Problems to work on:
1. Extract the portion of the passage on data-driven decisions at GW between "Lerman and Maltzman said" and "in Foggy Bottom.", inclusive.
2. Continue the passage on data-driven decisions at GW from where it stops.

Text excerpt:
------------------------------

Those attempts were underway when administrators caught the admissions office in a decade-long practice of inflating freshman profile statistics. Maltzman said he caught the mistake when he reviewed admissions office data last summer.
The error, which administrators maintain was not intentional, kicked GW out of the U.S. News & World Report top colleges ranking for one year. The Office of Academic Planning and Assessment, which Beil heads, now oversees data collection instead of the admissions office.
Beil said Lerman and Maltzman have made the difference toward a culture shift.
“I’ve been collecting data here on students since 1984, and I’ve seen a number of administrators. Forrest and Steve Lerman are data-driven people, so they really care about data and are using the data,” Beil said. “Partly, it reflects a national trend, but it’s also the people who are there.”
Former University President Stephen Joel Trachtenberg, who retired in 2007 after leading GW for 19 years, said his administration was built on a mix of numbers and gut. He said while “even back in the day we used data to make decisions,” he was skeptical that it would prove to be a cure-all.
“What you’re looking for is balance,” he said. “I don’t have patience for people who say we’re just doing what the numbers dictate. You always have to bring an intellectual, cognitive, human component to making decisions.”
But the data angle is also sharpest, administrators say, as they focus more on the science of admissions and enrollment management. The University hired its first enrollment chief last month, cementing its commitment to more than just marketing GW to applicants, but also to shaping a class that’s academically stronger and more diverse.
Lerman and Maltzman said now they are polling, surveying and separating students into control groups. As the University hosts more events for accepted students this year, the University is tracking to see if those students wind up in Foggy Bottom.
If admitted students check off that they intend to study a certain field – whether it is physics or accounting – they may get an email from a department chair offering to answer questions. The move is calculated, Maltzman said, and aimed at understanding how well administrators’ constant tinkering works.
“Between the two of us, we can typically come up for any given action at least two hypotheses that actually lead you in different directions, and the only way to tell the two apart is to get some data,” Lerman said.

------------------------------

Available data:

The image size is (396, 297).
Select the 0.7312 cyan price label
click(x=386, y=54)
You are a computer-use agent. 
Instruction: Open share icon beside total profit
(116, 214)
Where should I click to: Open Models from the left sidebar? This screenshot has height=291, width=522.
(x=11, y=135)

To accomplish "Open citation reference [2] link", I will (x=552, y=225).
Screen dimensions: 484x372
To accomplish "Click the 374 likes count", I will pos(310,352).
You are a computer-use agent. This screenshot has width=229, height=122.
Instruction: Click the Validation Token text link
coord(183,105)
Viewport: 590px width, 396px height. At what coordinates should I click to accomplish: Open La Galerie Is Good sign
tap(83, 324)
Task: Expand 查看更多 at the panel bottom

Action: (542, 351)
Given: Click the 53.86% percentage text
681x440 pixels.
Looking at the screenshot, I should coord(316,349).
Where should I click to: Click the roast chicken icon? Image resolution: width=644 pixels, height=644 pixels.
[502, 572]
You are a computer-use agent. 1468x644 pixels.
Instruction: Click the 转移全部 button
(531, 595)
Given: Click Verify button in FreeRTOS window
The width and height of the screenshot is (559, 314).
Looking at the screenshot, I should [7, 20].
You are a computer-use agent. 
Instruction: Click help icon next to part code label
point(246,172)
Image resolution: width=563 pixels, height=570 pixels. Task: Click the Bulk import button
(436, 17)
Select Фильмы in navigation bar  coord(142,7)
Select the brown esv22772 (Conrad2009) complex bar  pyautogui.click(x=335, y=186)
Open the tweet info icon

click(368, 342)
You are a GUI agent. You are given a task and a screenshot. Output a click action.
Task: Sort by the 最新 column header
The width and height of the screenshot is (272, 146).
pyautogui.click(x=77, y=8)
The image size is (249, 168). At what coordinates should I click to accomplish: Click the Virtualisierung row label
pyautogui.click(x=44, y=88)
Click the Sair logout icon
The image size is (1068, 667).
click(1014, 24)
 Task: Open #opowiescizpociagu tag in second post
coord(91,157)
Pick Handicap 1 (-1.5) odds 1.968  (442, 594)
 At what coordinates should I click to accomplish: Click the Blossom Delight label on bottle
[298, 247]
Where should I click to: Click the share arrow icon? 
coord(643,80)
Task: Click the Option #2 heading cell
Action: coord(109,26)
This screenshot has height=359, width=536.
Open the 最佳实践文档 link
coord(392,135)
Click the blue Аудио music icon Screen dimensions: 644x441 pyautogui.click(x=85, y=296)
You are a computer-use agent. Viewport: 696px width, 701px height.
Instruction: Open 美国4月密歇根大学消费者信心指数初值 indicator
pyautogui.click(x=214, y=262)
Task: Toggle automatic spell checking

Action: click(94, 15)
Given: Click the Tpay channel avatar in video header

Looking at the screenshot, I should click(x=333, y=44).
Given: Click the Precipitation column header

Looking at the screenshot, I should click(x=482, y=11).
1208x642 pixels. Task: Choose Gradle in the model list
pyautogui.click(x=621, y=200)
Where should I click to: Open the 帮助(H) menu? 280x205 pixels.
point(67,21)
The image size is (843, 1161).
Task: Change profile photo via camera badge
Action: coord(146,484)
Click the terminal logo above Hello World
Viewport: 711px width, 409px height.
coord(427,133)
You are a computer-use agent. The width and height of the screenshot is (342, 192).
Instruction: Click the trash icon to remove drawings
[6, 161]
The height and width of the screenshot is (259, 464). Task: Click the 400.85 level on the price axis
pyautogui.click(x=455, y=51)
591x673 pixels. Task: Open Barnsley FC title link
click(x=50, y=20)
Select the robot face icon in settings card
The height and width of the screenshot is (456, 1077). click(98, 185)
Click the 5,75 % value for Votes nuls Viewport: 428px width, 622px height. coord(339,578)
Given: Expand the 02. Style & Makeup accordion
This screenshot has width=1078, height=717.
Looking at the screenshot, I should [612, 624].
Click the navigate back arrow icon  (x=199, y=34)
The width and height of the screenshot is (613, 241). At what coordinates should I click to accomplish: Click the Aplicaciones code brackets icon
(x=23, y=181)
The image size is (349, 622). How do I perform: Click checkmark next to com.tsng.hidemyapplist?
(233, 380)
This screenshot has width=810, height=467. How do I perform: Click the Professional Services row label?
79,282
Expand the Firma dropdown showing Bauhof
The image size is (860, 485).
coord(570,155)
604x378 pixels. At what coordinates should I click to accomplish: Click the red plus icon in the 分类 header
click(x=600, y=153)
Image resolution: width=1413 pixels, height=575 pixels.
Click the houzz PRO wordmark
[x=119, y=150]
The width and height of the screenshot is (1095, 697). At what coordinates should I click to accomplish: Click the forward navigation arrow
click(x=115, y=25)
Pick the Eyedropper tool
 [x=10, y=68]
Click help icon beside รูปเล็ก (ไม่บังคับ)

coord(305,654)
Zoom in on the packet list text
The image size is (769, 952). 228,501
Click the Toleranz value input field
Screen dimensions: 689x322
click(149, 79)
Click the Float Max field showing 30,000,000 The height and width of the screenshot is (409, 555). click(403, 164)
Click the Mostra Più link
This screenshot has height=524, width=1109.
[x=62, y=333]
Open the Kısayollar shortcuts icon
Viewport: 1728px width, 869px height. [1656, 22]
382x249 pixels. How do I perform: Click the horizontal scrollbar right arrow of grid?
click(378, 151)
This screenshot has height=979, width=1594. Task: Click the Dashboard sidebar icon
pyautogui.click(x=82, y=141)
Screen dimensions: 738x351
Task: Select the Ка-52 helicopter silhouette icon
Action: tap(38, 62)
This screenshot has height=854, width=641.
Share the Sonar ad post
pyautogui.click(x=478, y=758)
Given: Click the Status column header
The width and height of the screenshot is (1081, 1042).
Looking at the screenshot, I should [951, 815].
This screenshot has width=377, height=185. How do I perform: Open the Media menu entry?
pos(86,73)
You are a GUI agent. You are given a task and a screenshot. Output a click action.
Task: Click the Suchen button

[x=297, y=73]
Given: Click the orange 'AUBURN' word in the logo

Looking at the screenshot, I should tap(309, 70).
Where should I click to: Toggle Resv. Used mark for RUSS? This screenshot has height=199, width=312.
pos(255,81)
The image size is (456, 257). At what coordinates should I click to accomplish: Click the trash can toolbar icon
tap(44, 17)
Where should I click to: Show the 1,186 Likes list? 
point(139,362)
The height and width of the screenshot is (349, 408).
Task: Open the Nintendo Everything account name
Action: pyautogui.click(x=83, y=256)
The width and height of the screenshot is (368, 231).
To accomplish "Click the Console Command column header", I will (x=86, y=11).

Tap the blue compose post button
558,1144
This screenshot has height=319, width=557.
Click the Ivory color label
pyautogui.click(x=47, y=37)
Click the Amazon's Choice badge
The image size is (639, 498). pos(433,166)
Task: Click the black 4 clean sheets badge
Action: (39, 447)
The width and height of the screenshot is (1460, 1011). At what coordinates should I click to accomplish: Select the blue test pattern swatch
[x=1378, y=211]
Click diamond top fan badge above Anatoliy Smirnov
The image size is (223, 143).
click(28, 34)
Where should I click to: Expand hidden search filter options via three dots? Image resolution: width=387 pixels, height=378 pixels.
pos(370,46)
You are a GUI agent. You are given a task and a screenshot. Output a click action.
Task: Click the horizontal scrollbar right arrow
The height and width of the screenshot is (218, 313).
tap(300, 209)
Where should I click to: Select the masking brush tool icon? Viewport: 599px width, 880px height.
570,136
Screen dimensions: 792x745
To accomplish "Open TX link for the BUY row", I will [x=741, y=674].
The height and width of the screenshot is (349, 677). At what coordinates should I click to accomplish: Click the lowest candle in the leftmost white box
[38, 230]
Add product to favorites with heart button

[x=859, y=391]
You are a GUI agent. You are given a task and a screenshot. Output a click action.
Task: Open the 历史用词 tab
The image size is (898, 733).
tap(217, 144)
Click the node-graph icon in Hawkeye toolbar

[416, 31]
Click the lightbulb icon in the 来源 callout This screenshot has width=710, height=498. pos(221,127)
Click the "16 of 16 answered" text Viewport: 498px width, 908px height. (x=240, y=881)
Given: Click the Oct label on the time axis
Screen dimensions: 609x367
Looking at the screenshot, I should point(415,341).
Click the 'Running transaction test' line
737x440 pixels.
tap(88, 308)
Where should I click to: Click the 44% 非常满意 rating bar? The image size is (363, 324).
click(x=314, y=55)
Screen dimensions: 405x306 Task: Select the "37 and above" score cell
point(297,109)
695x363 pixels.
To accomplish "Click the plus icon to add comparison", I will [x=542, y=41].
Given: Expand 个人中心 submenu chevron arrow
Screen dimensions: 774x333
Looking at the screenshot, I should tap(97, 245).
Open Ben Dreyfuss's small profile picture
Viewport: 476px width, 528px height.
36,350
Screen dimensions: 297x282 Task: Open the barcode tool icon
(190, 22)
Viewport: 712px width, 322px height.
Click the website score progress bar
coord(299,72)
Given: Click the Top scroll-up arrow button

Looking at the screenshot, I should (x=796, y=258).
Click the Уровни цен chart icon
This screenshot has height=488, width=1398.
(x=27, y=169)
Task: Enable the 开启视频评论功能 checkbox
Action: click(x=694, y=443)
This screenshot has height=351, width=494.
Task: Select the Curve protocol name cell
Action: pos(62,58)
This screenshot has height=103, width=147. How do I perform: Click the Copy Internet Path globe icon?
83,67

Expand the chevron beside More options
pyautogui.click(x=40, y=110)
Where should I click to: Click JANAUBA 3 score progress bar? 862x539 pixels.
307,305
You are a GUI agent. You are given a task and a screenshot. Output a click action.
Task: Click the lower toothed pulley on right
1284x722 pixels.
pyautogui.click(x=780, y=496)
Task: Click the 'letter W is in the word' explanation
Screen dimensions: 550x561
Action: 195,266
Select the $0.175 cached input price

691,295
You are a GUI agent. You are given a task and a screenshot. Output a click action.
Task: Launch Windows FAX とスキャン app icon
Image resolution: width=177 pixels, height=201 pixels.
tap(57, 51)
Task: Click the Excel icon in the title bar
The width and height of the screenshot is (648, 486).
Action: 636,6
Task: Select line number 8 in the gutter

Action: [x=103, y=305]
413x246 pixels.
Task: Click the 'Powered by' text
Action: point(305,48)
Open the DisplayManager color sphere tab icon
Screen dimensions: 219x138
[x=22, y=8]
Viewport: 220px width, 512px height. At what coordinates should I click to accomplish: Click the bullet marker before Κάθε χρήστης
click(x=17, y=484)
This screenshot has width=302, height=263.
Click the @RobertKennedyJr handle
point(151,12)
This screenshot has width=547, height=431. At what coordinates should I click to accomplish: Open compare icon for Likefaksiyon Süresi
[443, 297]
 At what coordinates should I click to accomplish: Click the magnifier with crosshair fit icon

------------------------------

Task answers:
1.
Lerman and Maltzman said now they are polling, surveying and separating students into control groups. As the University hosts more events for accepted students this year, the University is tracking to see if those students wind up in Foggy Bottom.

2.
A practice usually ignored
When assistant economics professor Irene Foster arrived at GW in 2010, she heard that students in introductory classes lacked basic math skills. So in pursuit of raising standards, the economics department started handing out practice algebra tests in the first days of those classes.
Half of the students failed.
Despite student gripes about the tests, the department used the data collected from those exams to make evidence-based changes to redesign courses. Foster said top administrators have supported the approach, handing out about $12,000 to help them study their own classes.
“The econ department kind of stuck our neck out and did this because we didn’t know how it’d go down with students or the University,” Foster said. “We put some teeth behind it. Everyone knows we’re serious.”
Other departments like biology began instituting similar assessments this year. The political science department shifted similarly when it found it needed to upgrade writing standards.
Foster said universities typically ignore making these kinds of changes based on assessment, at least in her experience teaching at universities like Vanderbilt, Indiana and Purdue.
“I haven’t seen anyone doing any assessment,” she said. “It should be more systematic. We owe it to our students.”
And now, as departments go through their first reviews since the 2007 study, there are big incentives to keep good track of their progress, Beil said.
“We’re asking programs to use those assessments if they want to ask for more faculty, and any changes they want to make needs to be based on data,” she said. “We’re becoming much more data-driven.”